**WHAT TO WORK ON**
Report how many lines in the entries below contain the string "icon", with case counting. Give only the number.

**MATERIAL SHOWN**
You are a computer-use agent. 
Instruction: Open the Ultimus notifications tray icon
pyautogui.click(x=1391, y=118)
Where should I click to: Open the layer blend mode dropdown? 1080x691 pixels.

* * *

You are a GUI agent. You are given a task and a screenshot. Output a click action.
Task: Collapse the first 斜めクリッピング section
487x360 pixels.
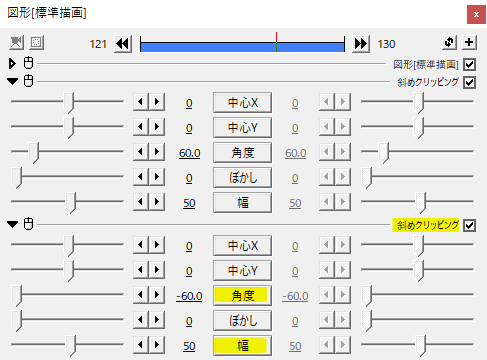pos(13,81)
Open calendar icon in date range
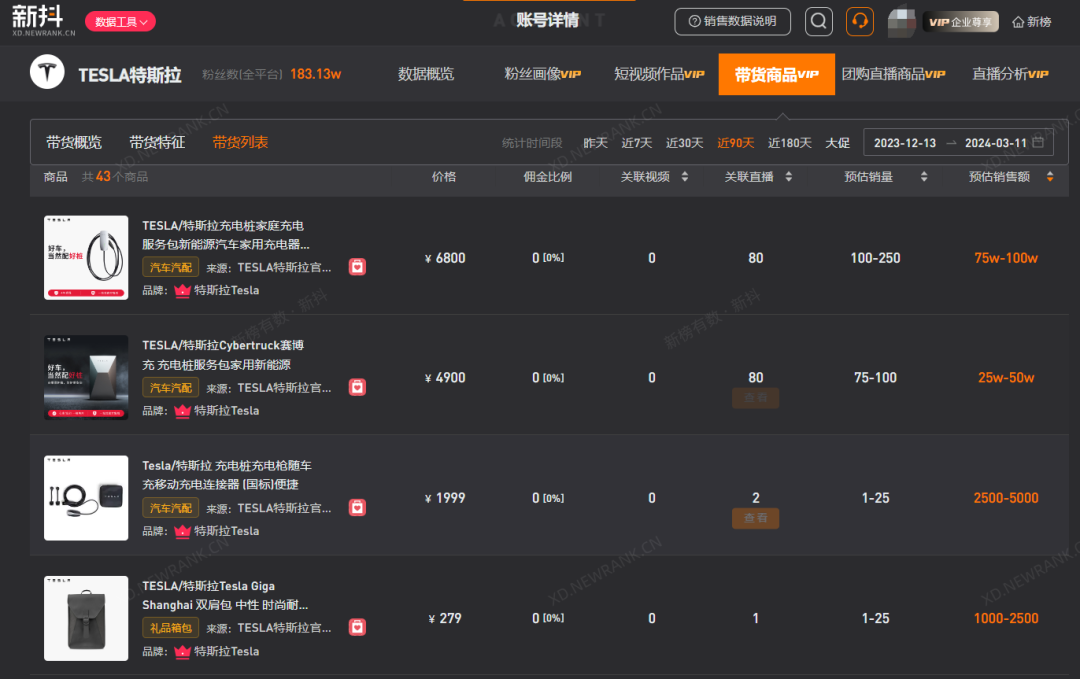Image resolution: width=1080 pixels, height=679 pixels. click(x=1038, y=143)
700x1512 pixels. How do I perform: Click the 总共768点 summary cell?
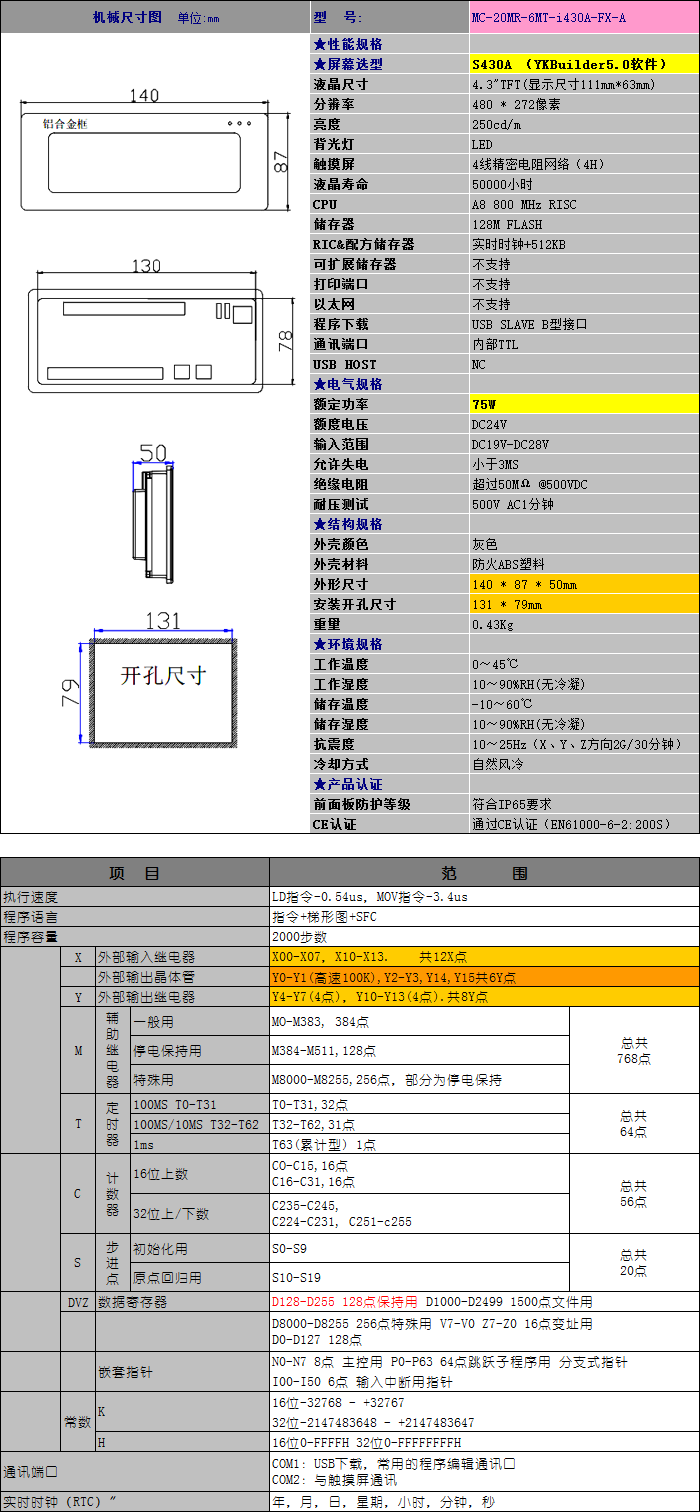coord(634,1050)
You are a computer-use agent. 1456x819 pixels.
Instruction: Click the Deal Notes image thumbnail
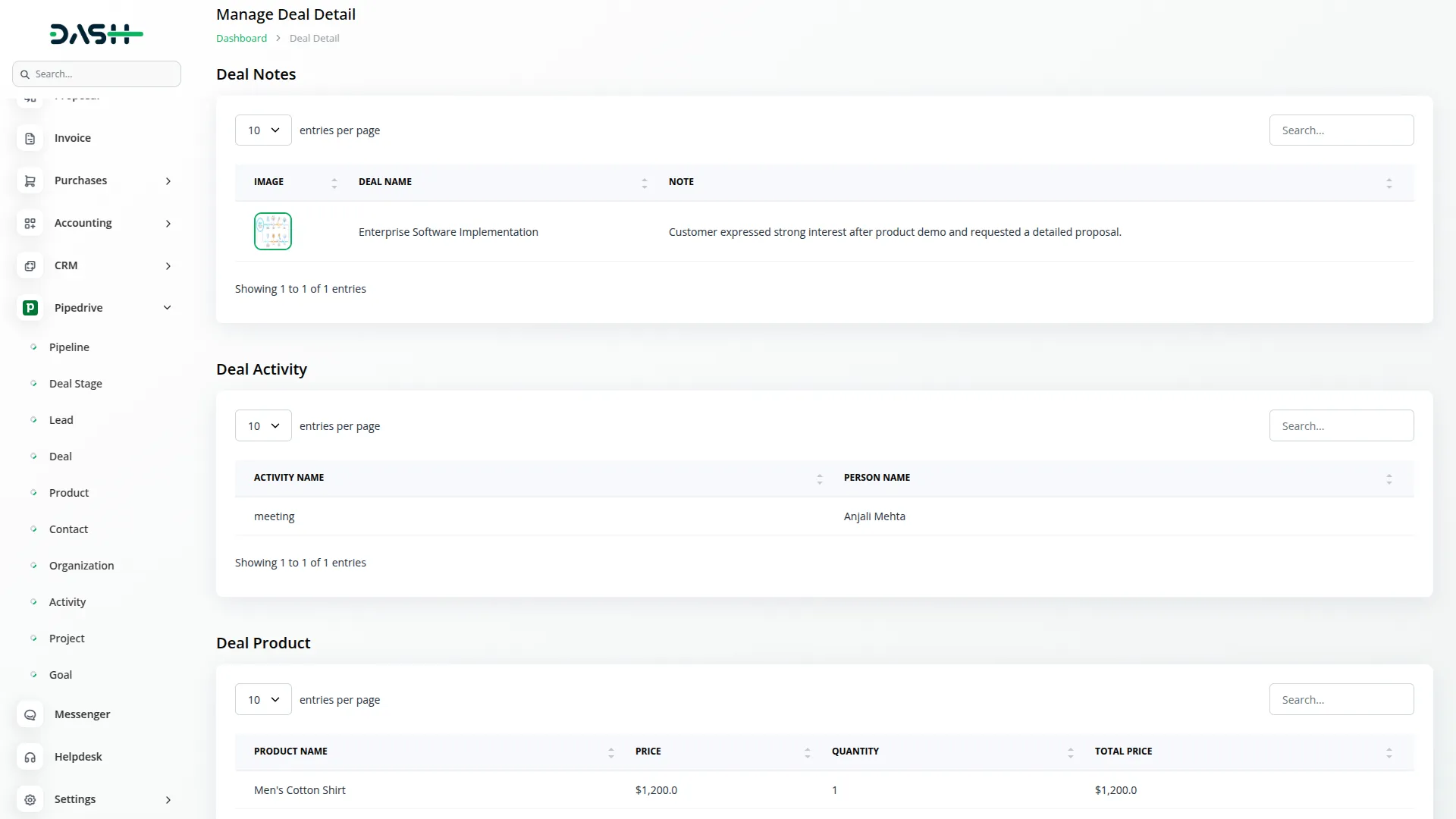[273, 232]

**SOLUTION FOR THIS EXERCISE**
2